__WORK TO BE COMPLETED__: Among the entries, find the lines with the string "Task" and copy them.

__INFORMATION__:
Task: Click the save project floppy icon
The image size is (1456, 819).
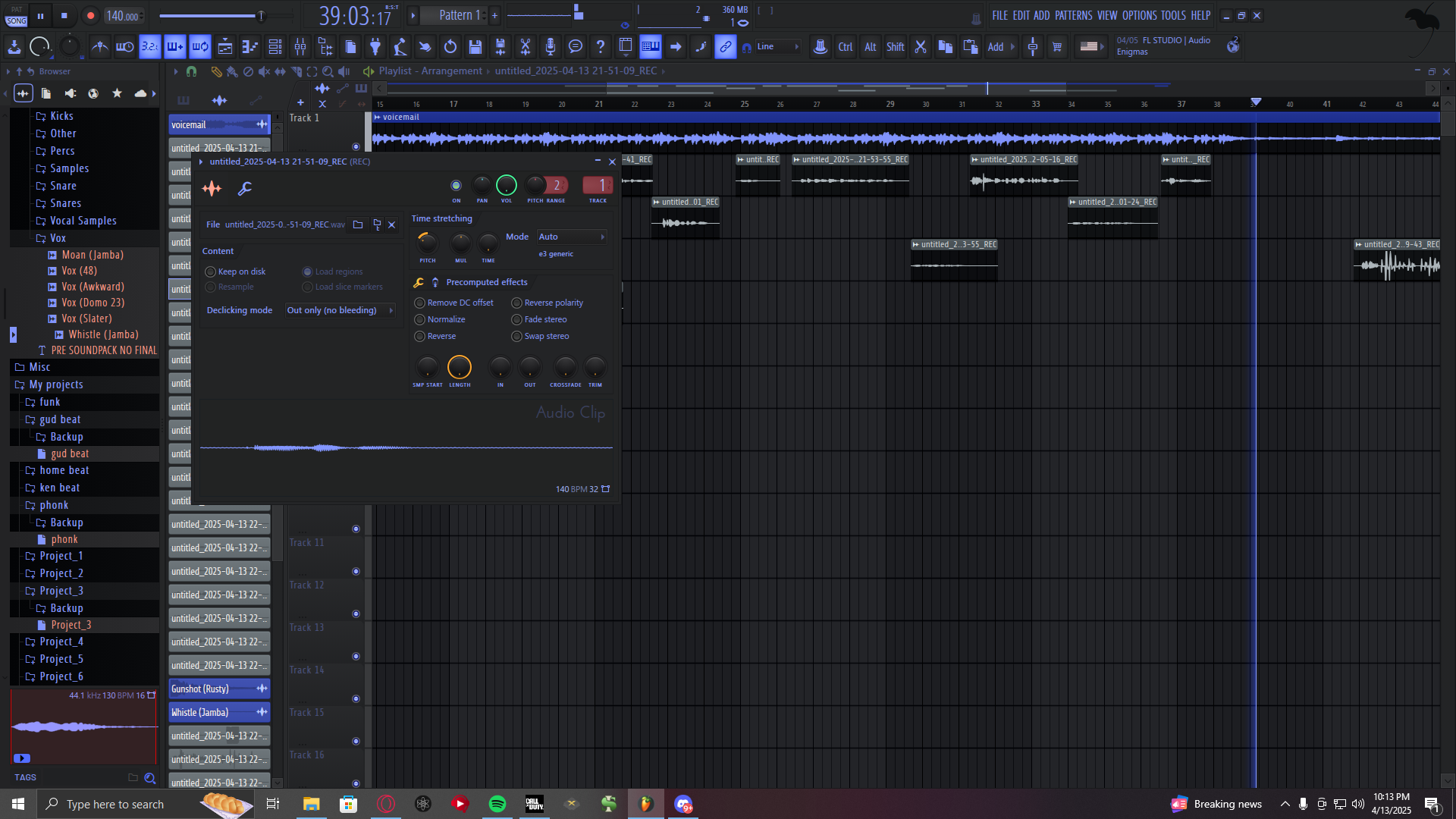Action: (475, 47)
---
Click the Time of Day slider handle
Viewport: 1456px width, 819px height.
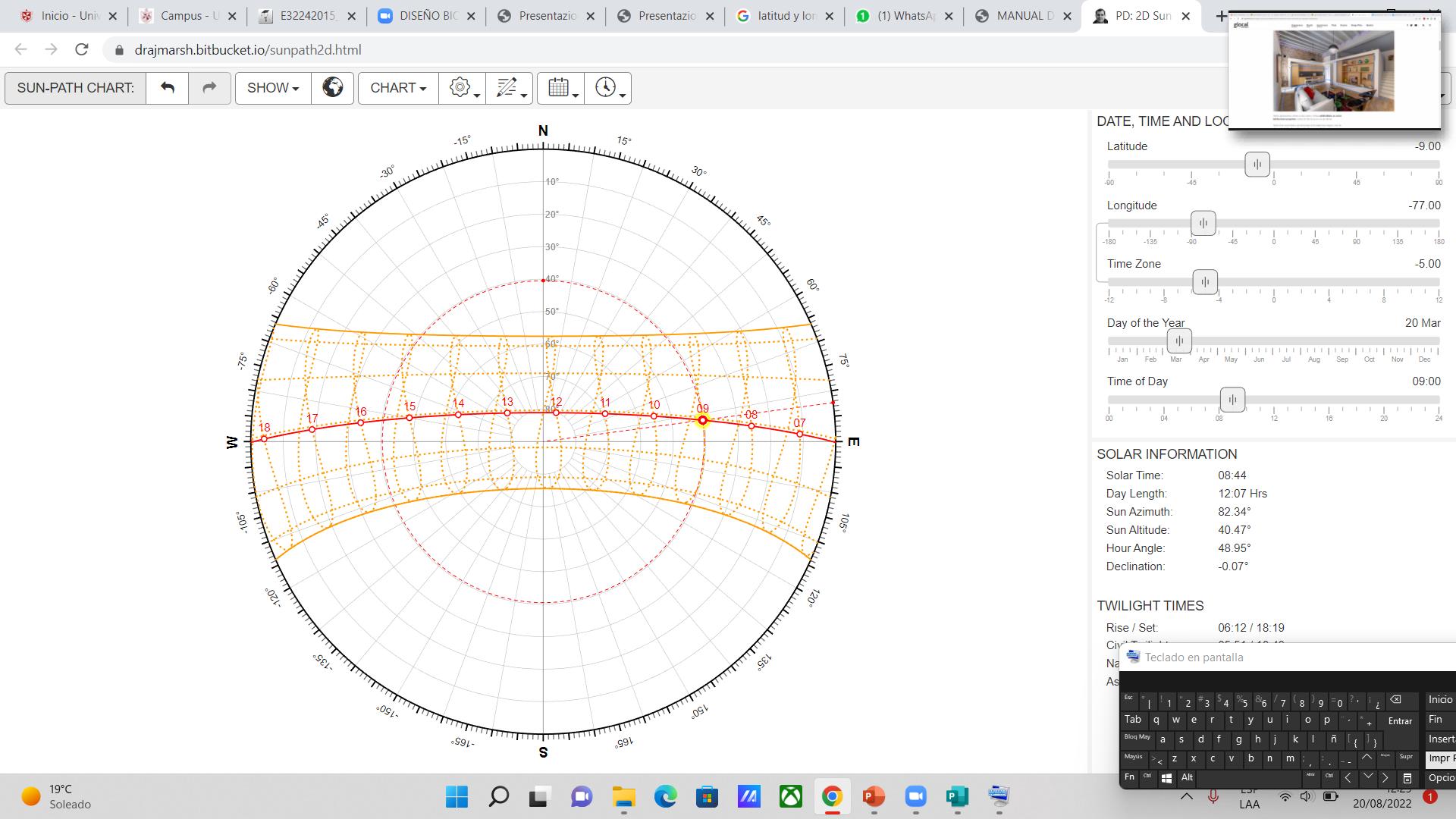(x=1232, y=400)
---
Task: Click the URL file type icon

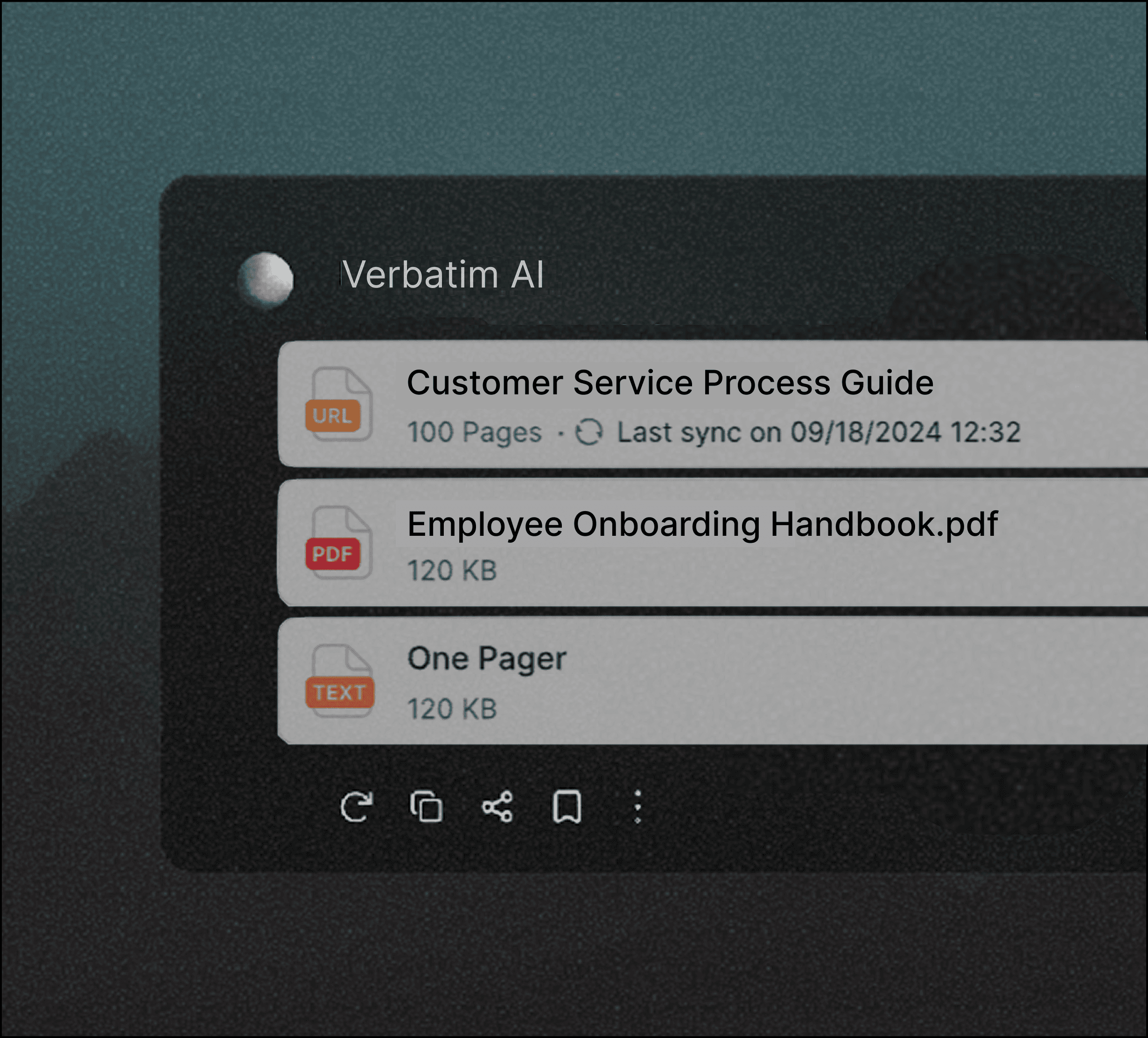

__EXERCISE OUTPUT__:
Task: Click the save project floppy icon
Task: Click the URL file type icon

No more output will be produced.